▸ Provided records

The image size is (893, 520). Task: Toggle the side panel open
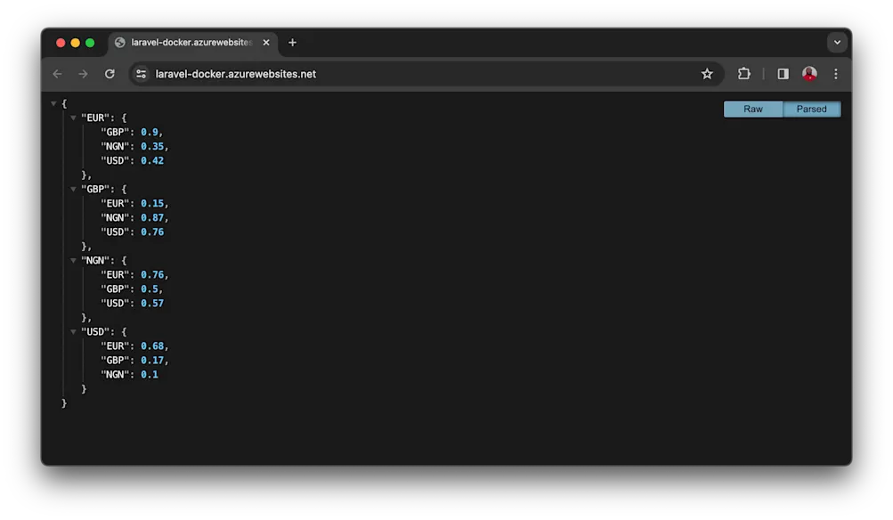[784, 74]
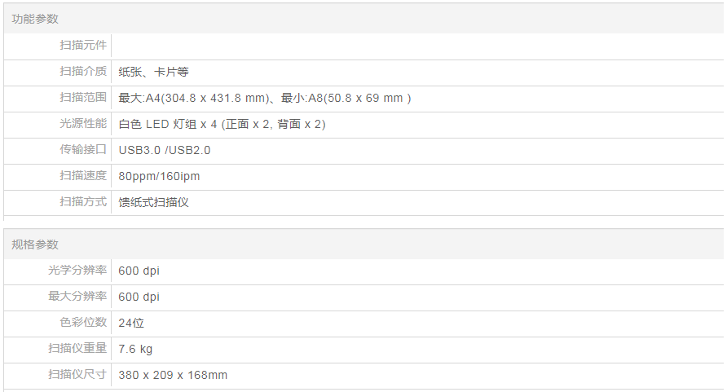This screenshot has width=727, height=392.
Task: Click the 规格参数 section header
Action: (35, 244)
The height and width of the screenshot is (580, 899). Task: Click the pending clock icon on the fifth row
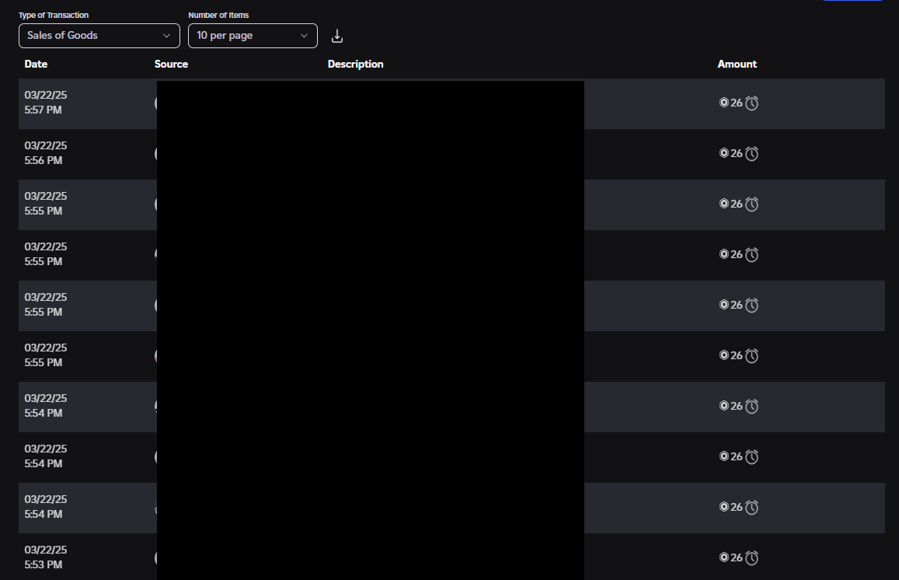coord(751,305)
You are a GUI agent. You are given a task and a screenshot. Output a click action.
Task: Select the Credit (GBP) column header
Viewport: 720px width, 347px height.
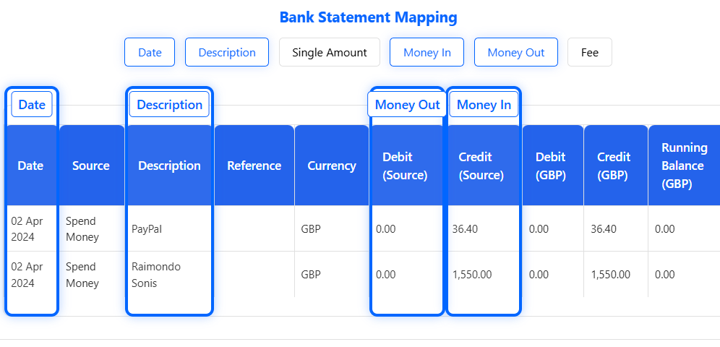pos(614,166)
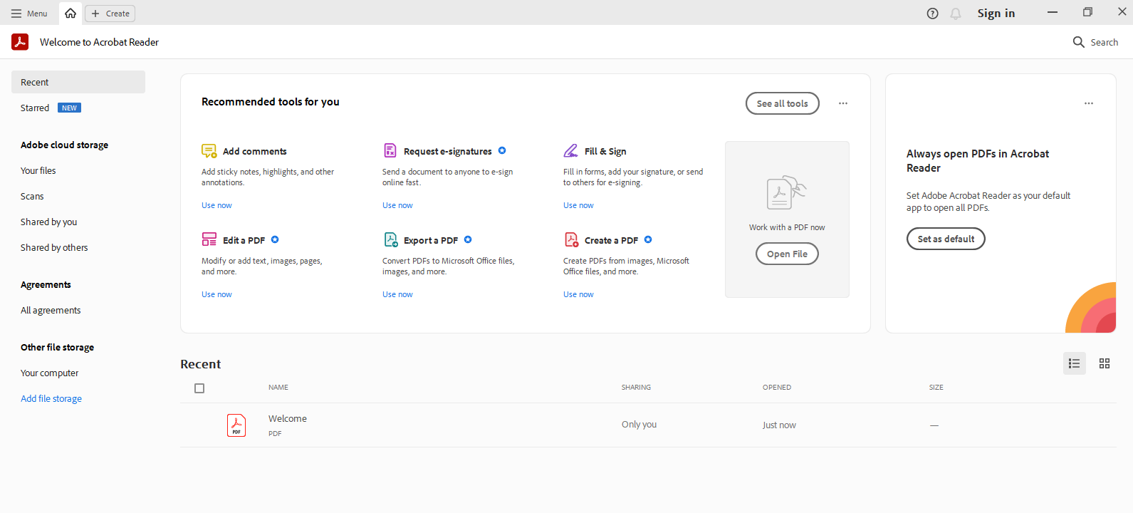This screenshot has width=1133, height=513.
Task: Click the Create a PDF tool icon
Action: pyautogui.click(x=571, y=239)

▸ Assignment
Without including any picture, output all the material exactly as it appears.

▸ Problem solution
The image size is (893, 520). Task: Toggle the side panel open
[784, 74]
This screenshot has width=727, height=392.
Task: Click the 规格参数 section header
Action: (35, 244)
The height and width of the screenshot is (580, 899). Task: Click the pending clock icon on the fifth row
coord(751,305)
You are a GUI agent. You are given a task and a screenshot. Output a click action.
Task: Select the Credit (GBP) column header
Viewport: 720px width, 347px height.
pos(614,166)
This screenshot has width=1133, height=513.
Task: Click the Create a PDF tool icon
Action: pyautogui.click(x=571, y=239)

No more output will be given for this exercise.